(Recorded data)

= = = =

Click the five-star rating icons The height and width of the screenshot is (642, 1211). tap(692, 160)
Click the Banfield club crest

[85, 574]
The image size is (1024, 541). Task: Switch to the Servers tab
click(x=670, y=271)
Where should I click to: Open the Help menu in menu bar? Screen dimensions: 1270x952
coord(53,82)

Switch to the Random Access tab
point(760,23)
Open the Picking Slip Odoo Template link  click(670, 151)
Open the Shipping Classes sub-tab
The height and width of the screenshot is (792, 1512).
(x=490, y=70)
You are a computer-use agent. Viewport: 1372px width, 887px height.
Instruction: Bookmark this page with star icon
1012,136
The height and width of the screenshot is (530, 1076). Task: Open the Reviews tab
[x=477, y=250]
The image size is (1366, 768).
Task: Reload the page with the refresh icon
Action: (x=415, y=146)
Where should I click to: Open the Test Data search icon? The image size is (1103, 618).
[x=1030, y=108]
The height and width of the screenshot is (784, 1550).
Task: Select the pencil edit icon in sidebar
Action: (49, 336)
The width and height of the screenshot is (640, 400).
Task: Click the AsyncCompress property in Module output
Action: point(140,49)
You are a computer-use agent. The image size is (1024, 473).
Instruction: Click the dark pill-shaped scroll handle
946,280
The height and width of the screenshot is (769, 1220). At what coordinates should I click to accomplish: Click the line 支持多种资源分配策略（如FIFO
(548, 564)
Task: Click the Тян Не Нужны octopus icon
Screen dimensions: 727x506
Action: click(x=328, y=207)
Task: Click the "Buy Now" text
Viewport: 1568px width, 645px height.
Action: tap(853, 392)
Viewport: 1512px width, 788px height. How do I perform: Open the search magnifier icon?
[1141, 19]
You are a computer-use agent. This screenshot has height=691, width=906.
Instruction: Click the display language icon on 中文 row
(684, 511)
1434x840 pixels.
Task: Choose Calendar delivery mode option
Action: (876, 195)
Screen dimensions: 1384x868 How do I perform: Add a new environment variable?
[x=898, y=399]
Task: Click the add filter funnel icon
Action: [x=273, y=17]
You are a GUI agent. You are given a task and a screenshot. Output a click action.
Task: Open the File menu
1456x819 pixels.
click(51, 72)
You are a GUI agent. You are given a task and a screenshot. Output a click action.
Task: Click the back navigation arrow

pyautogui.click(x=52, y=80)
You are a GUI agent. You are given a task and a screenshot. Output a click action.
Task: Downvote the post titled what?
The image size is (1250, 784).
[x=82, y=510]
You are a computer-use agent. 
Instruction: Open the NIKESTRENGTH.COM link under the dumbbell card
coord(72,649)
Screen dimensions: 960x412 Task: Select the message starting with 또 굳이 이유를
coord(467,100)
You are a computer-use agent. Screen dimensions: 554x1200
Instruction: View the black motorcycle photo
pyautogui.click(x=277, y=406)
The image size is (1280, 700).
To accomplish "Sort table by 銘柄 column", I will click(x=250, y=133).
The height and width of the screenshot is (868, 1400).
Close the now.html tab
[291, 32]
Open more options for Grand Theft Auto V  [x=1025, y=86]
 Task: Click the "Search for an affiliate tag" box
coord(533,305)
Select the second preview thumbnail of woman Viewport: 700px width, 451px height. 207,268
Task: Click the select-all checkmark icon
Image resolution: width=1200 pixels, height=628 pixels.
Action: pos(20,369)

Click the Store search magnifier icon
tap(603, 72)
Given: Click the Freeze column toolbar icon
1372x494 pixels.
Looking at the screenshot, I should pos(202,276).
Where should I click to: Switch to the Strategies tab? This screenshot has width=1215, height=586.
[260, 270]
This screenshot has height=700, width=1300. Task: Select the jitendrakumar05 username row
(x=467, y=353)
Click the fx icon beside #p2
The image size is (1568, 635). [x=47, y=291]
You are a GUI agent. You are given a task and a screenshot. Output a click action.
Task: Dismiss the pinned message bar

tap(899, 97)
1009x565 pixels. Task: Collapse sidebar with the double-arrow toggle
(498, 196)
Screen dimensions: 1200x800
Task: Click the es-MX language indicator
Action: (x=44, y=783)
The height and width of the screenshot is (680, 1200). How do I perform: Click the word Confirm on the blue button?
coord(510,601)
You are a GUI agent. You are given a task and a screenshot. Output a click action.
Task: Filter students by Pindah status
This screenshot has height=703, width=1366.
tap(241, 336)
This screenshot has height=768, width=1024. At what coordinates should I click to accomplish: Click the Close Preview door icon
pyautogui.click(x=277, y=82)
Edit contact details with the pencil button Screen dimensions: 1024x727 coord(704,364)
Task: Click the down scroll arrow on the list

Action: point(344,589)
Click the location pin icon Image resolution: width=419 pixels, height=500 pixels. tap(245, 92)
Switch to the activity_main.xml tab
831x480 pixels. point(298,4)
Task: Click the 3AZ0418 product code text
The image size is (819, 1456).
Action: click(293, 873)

= = = =

*SHORT EXERCISE*: Can you copy the material word for word, starting at the line that contains "You are a computer-use agent. Viewport: 1372px" and stopping after the line that contains "Action: point(140,49)"?

*EXERCISE OUTPUT*:
You are a computer-use agent. Viewport: 1372px width, 887px height.
Instruction: Bookmark this page with star icon
1012,136
The height and width of the screenshot is (530, 1076). Task: Open the Reviews tab
[x=477, y=250]
The image size is (1366, 768).
Task: Reload the page with the refresh icon
Action: (x=415, y=146)
Where should I click to: Open the Test Data search icon? The image size is (1103, 618).
[x=1030, y=108]
The height and width of the screenshot is (784, 1550).
Task: Select the pencil edit icon in sidebar
Action: (49, 336)
The width and height of the screenshot is (640, 400).
Task: Click the AsyncCompress property in Module output
Action: point(140,49)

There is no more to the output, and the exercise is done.